I guess my Spanish is coming along, how about that. The milestone I passed is that of getting comfortable enough to come up with off-the-cuff remarks that approximate my sense of humor and attitude in English.
Today I described some people who “echar la locura.” This is not a phrase I have heard before. As far as I am concerned I made this up, although searching variations of it gave me about 150 Google results.
Google translates the phrase as “casting madness.” Echar is used more colloquially than casting though.
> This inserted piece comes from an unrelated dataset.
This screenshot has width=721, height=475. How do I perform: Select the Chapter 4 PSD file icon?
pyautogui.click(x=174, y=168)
It’s got a variety of senses, but the basic idea is metaphorical “tossing,” or “casually throwing around.” You echar chelas (throw back some beers), echarle el ojo (check someone out: “throw him the eye”), echar una mano (lend a hand).
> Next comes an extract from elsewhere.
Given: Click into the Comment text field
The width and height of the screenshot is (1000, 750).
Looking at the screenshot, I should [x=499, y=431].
So the phrase I used, “echar la locura,” literally means “tossing the craziness.” But in wider use, to me at least, it meant something along the lines of what I would probably express in English as “bringing the crazy.” …Bringing the motherfuckin ruckus, if you will.
Wu-tang, if you are reading this, “traiga el pinche puto ruido” would be a common English-to-Spanish translation of “bring the muthafuckin ruckus.”
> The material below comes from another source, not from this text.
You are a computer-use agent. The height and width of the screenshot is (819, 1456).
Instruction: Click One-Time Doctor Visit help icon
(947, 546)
I think I’ve mentioned this before, but my goal isn’t exactly to think in Spanish. It’s okay if I can sound like I do, but I prefer the idea of thinking in Spanglish. Because of making shit like this up mainly; it’s fun.
“Tirar una fiesta” is another good one, though that’s a direct translation of a common English phrase (throw a party). The phrase doesn’t exist that way in Spanish, but we intentionally leave it in English thought for effect. The point is that people understand it, and, I believe, appreciate it. Indeed, I have heard it among native Spanish speakers who spend a lot of time around English.